Activity :: Begin at the line that contains "Given: Open the Equipment sub-tab" and reproduce it along with every line after it to the end of the listing; skip any pictures.

Material shown ::
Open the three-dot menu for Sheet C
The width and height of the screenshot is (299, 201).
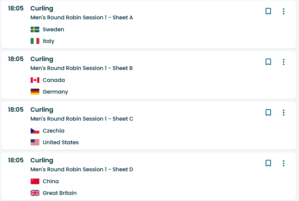tap(284, 113)
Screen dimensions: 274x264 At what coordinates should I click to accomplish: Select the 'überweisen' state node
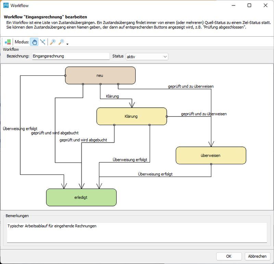[x=211, y=155]

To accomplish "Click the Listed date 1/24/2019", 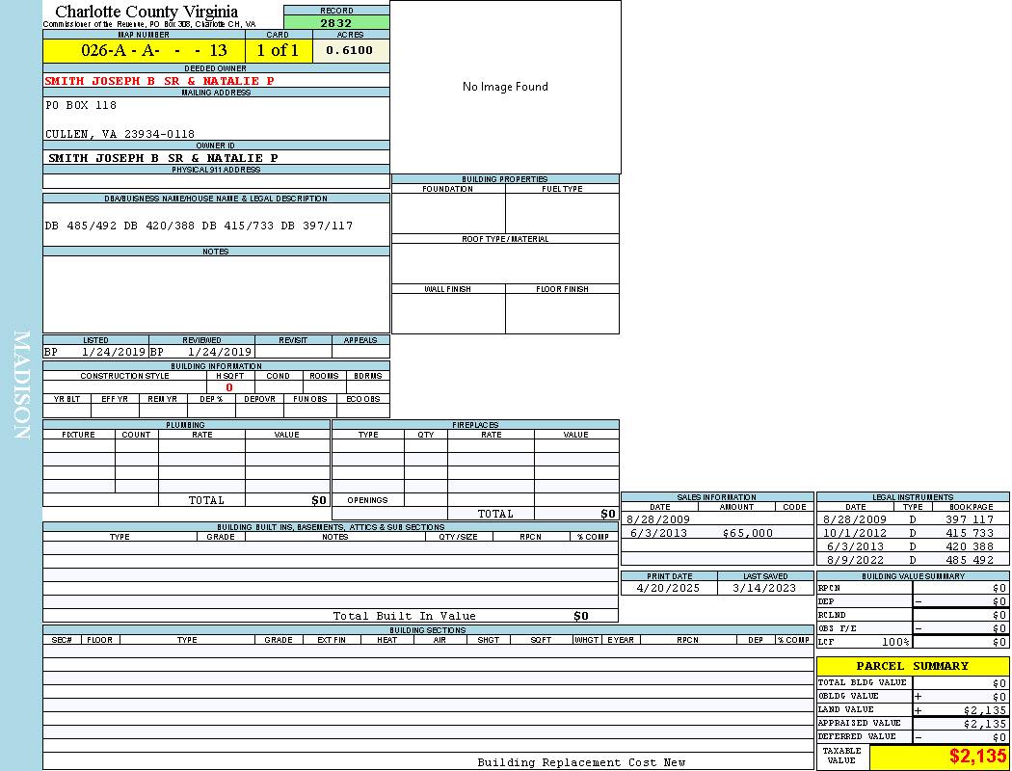I will (113, 352).

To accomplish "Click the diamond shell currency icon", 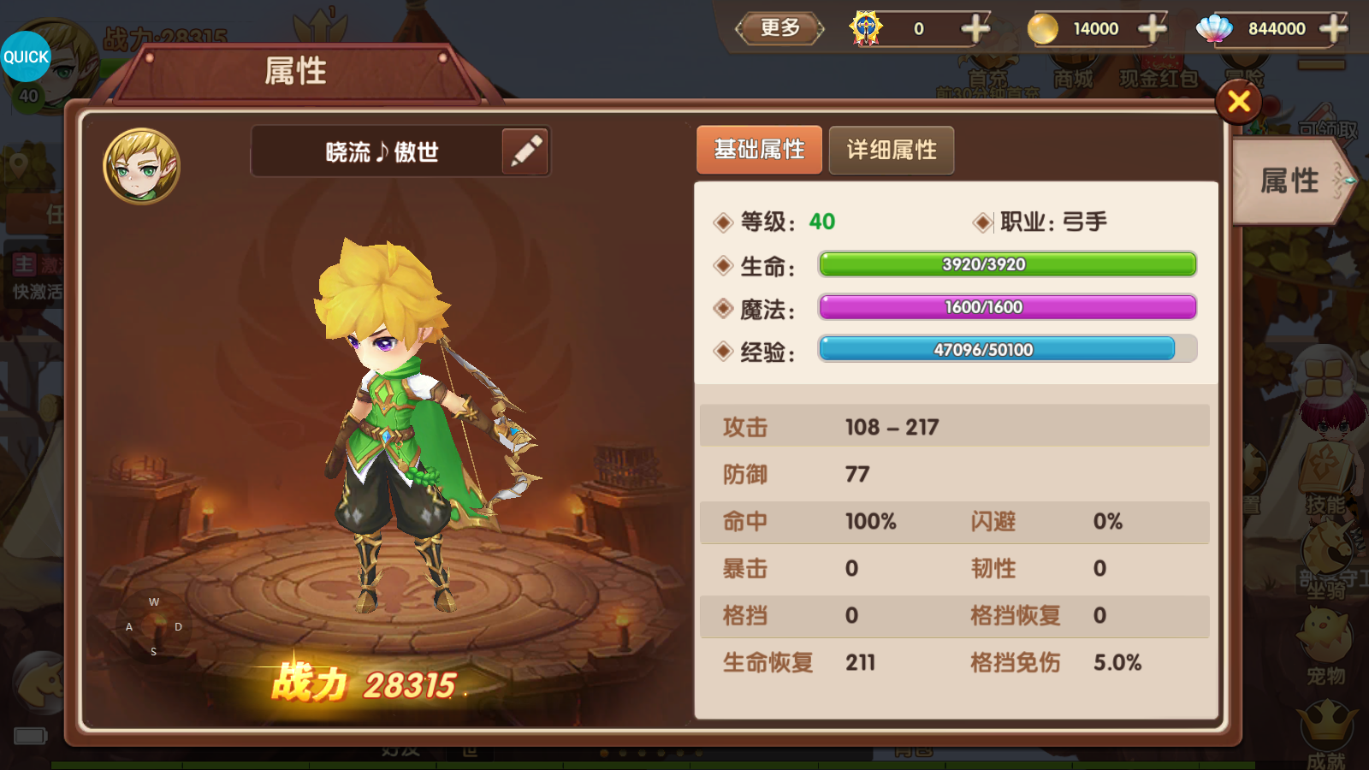I will tap(1214, 28).
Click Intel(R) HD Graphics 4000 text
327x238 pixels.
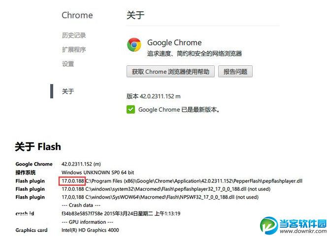point(90,230)
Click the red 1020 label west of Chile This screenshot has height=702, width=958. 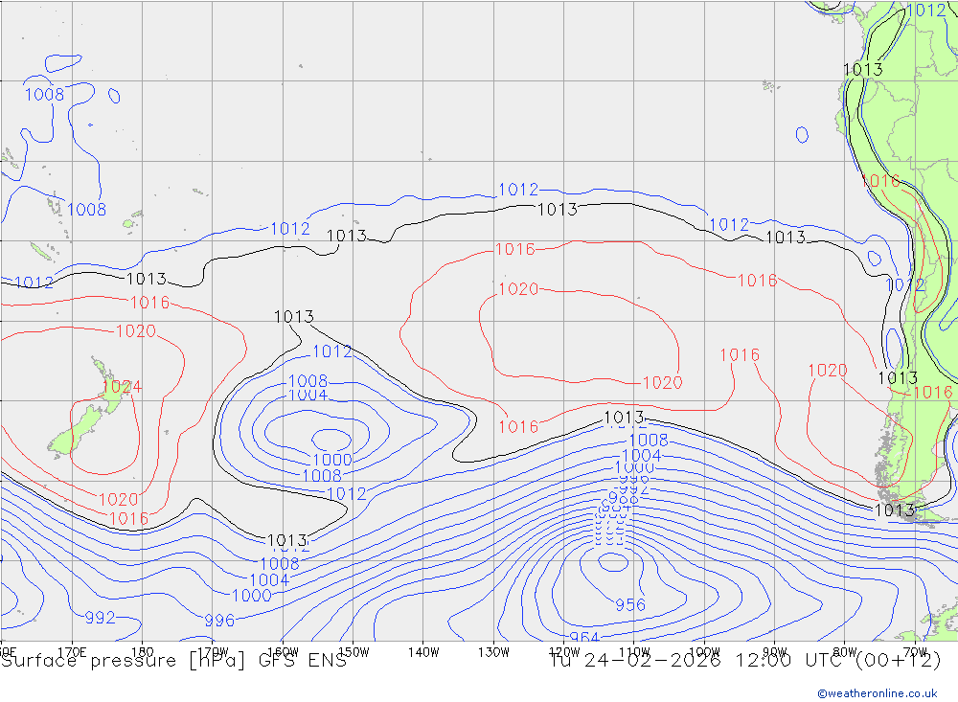pos(827,371)
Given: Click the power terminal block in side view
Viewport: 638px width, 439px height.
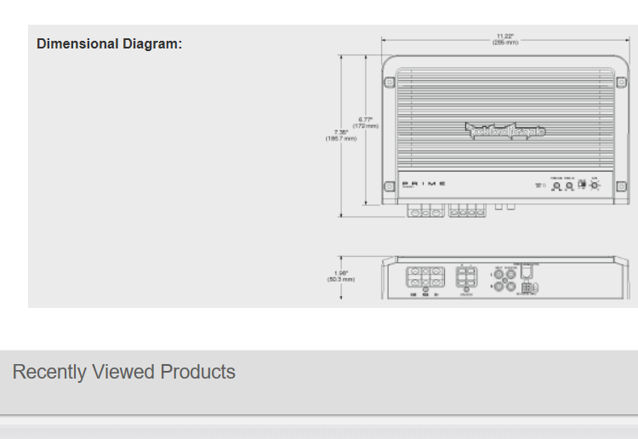Looking at the screenshot, I should click(424, 278).
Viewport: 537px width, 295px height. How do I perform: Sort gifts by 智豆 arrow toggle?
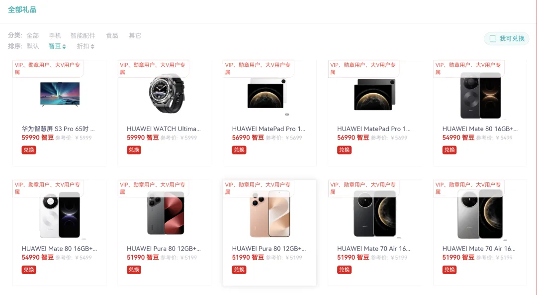[x=64, y=46]
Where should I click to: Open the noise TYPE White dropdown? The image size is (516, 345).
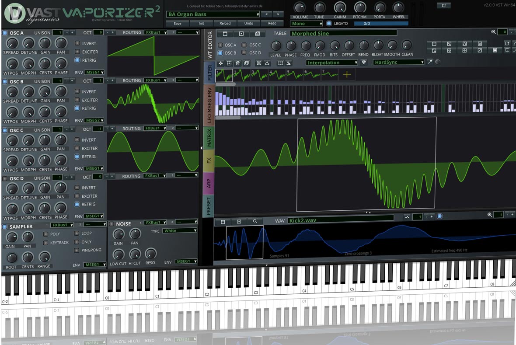[x=180, y=231]
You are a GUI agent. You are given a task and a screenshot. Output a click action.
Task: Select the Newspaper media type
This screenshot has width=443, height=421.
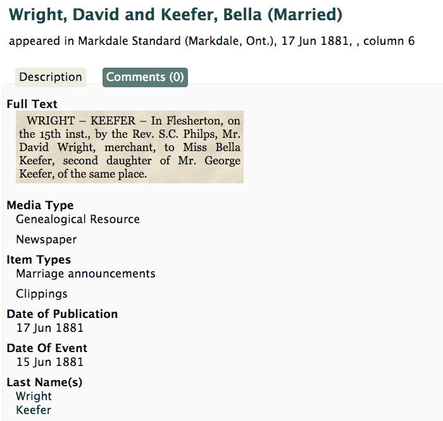tap(46, 240)
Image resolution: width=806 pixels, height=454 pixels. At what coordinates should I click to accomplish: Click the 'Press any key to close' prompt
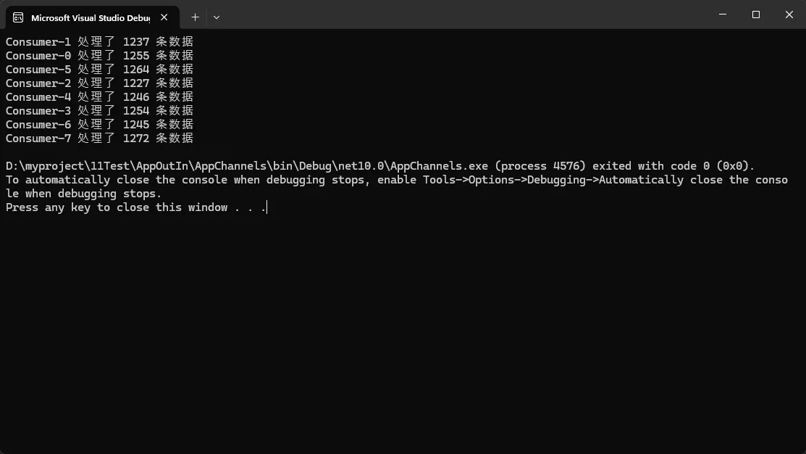[135, 207]
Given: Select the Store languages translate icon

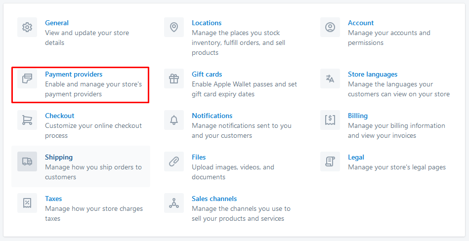Looking at the screenshot, I should tap(330, 79).
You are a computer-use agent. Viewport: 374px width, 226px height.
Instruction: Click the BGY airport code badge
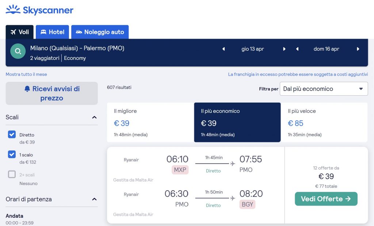click(247, 204)
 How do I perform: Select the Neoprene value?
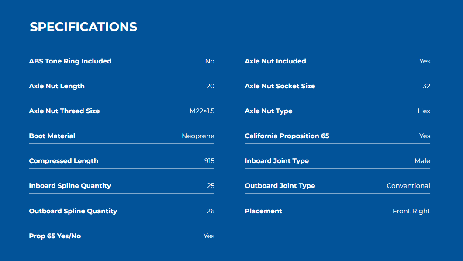(198, 136)
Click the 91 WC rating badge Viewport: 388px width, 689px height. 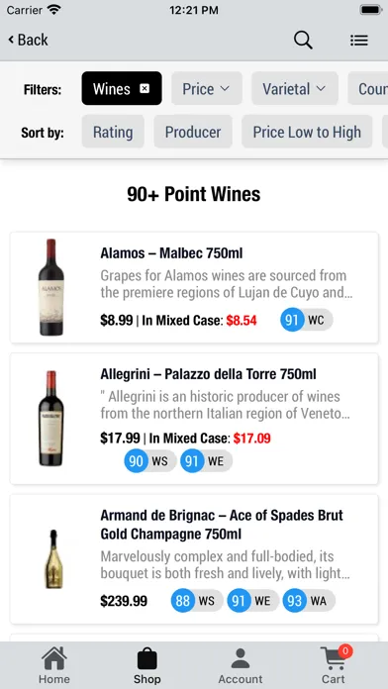307,320
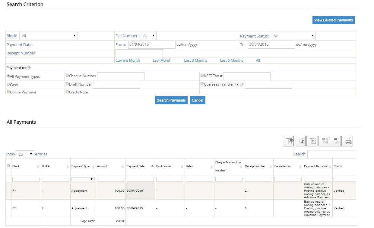Click the Receipt Number input field

139,53
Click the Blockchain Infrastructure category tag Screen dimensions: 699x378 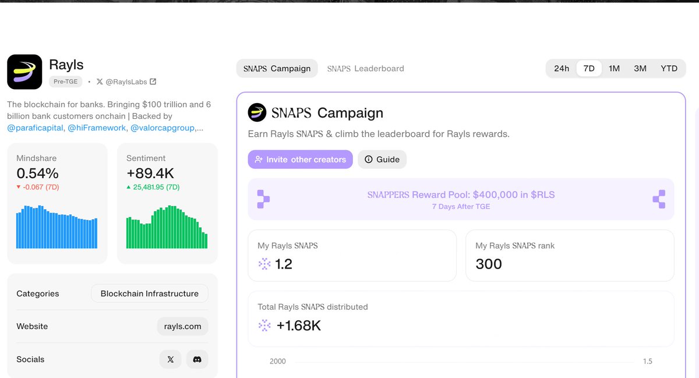click(149, 294)
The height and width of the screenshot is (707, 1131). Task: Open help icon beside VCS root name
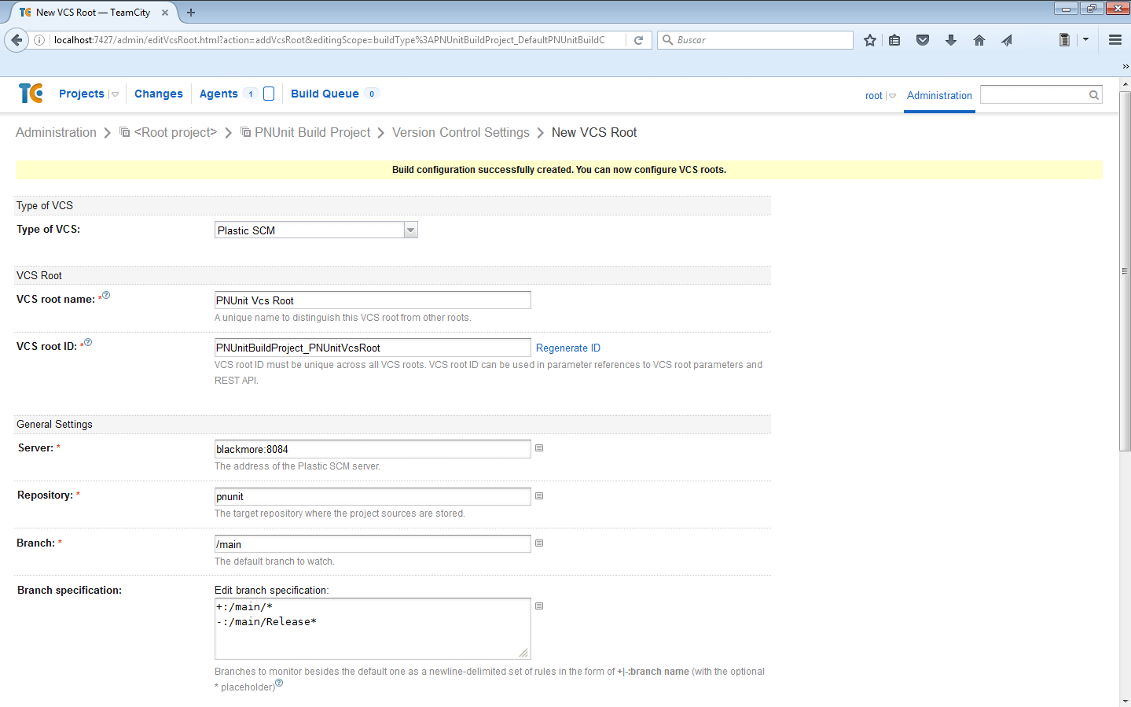[x=106, y=296]
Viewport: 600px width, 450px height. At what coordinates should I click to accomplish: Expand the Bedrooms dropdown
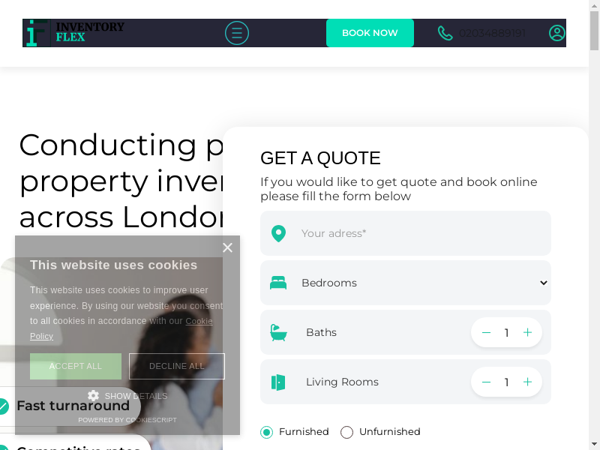406,283
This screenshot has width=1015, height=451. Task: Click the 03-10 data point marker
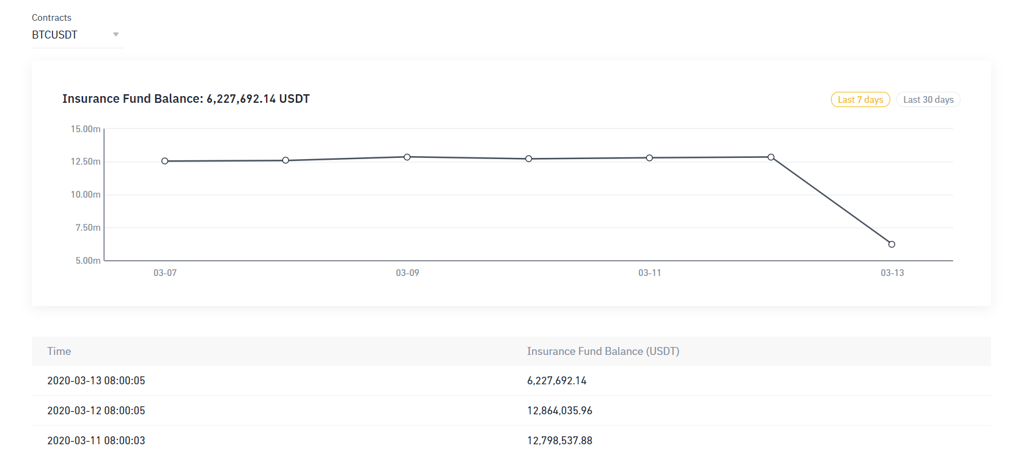pyautogui.click(x=529, y=158)
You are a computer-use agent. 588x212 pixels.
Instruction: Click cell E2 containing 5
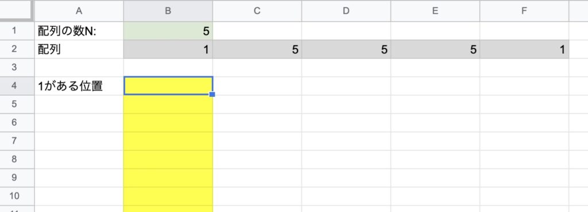click(x=435, y=49)
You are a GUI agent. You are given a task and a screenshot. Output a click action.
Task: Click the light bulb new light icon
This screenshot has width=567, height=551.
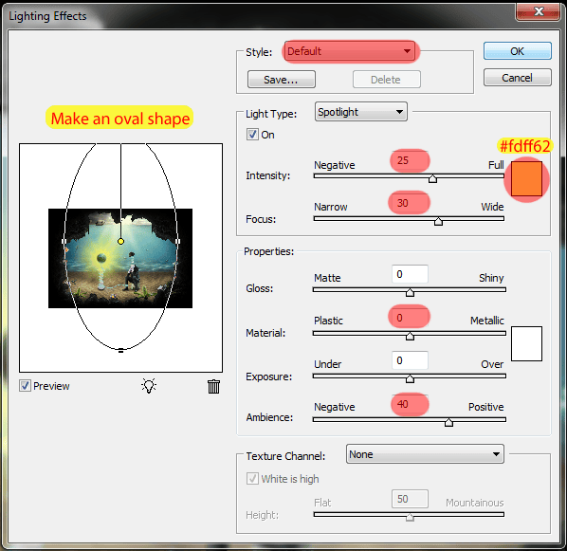pyautogui.click(x=149, y=386)
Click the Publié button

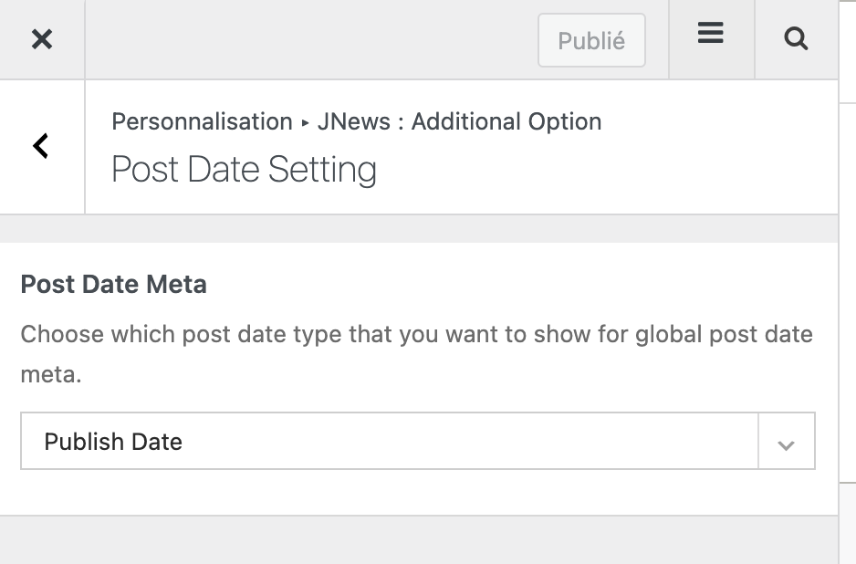pos(591,40)
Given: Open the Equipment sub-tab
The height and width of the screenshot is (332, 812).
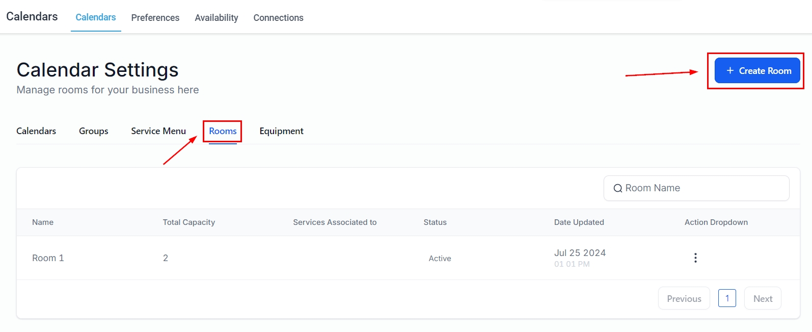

Answer for this exercise ::
Given: Open the Equipment sub-tab
The height and width of the screenshot is (332, 812).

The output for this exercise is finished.